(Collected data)
-*-*-

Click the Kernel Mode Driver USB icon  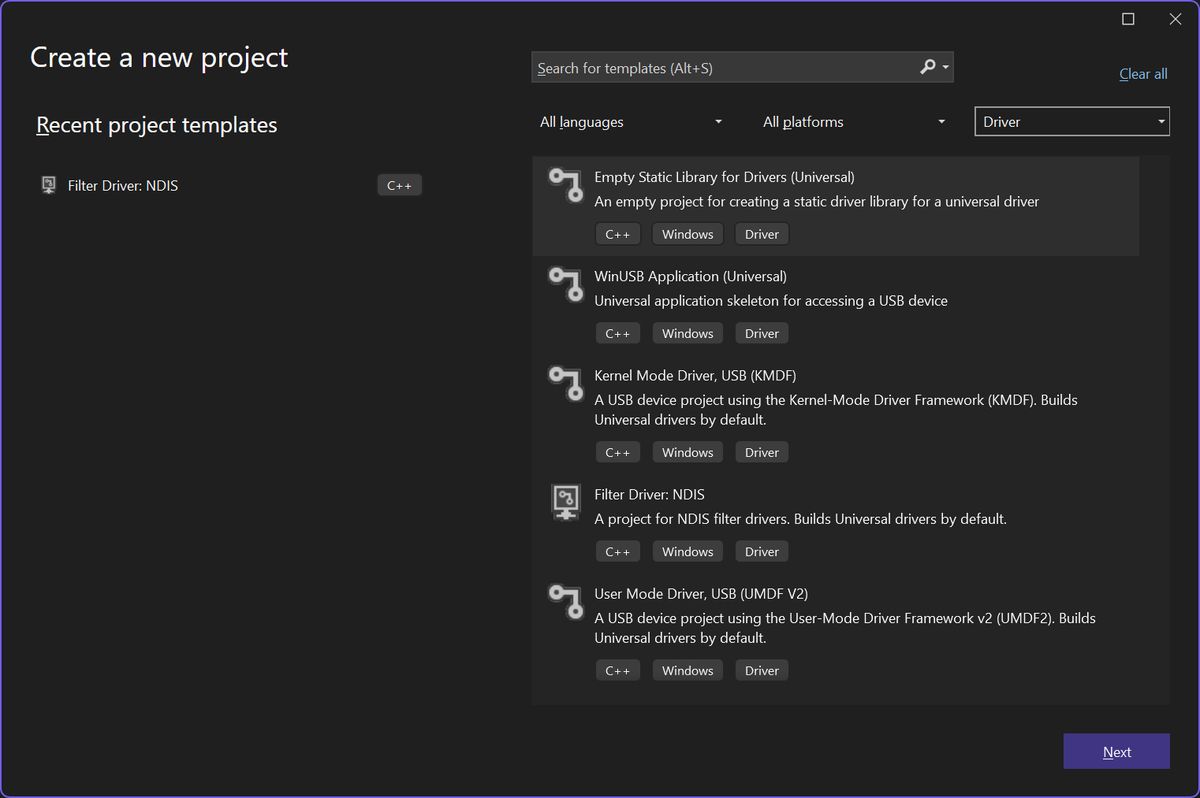(565, 383)

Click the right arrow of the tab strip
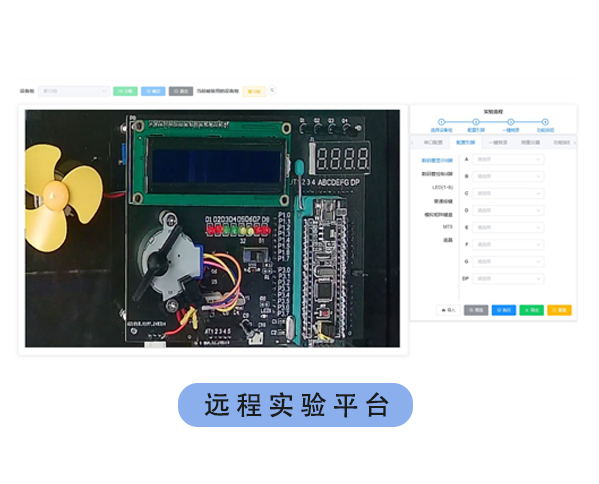(x=574, y=142)
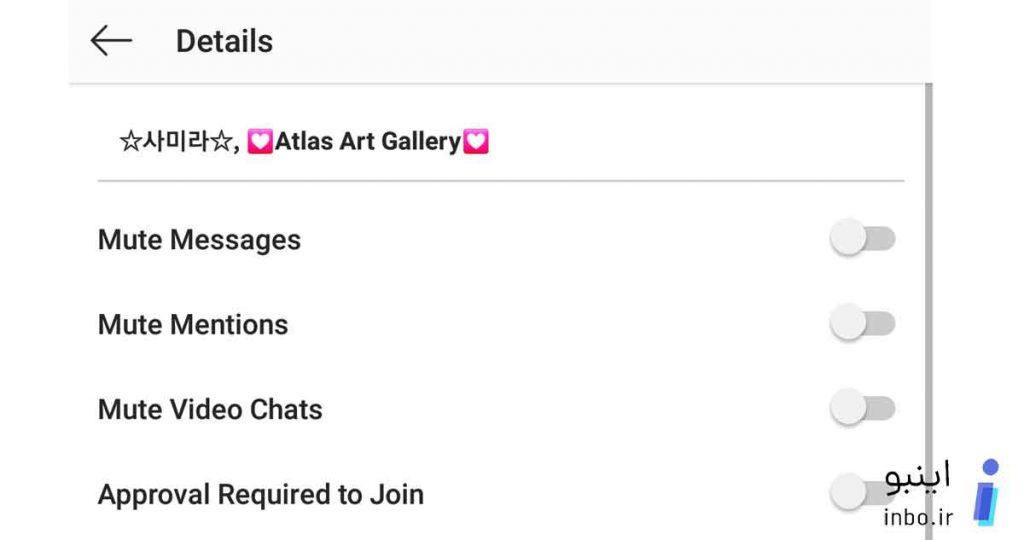Viewport: 1024px width, 540px height.
Task: Click the Details header title
Action: tap(224, 41)
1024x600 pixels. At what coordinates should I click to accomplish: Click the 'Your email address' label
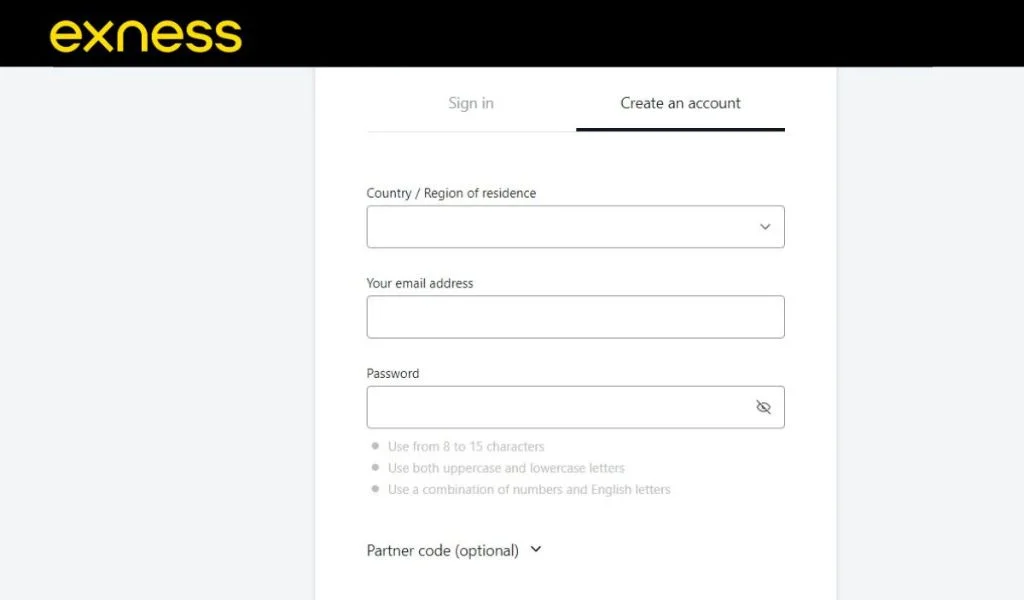click(420, 283)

-*-*-

What is required:
Repeat exactly the lines in the entries from the one containing "Click the right arrow of the tab strip" to the final line, inclusive, and nothing beyond them; skip pictures.

Written answer:
Click the right arrow of the tab strip
(x=574, y=142)
Viewport: 1024px width, 540px height.
Task: Click the Details header title
Action: tap(224, 41)
1024x600 pixels. At what coordinates should I click to accomplish: Click the 'Your email address' label
click(420, 283)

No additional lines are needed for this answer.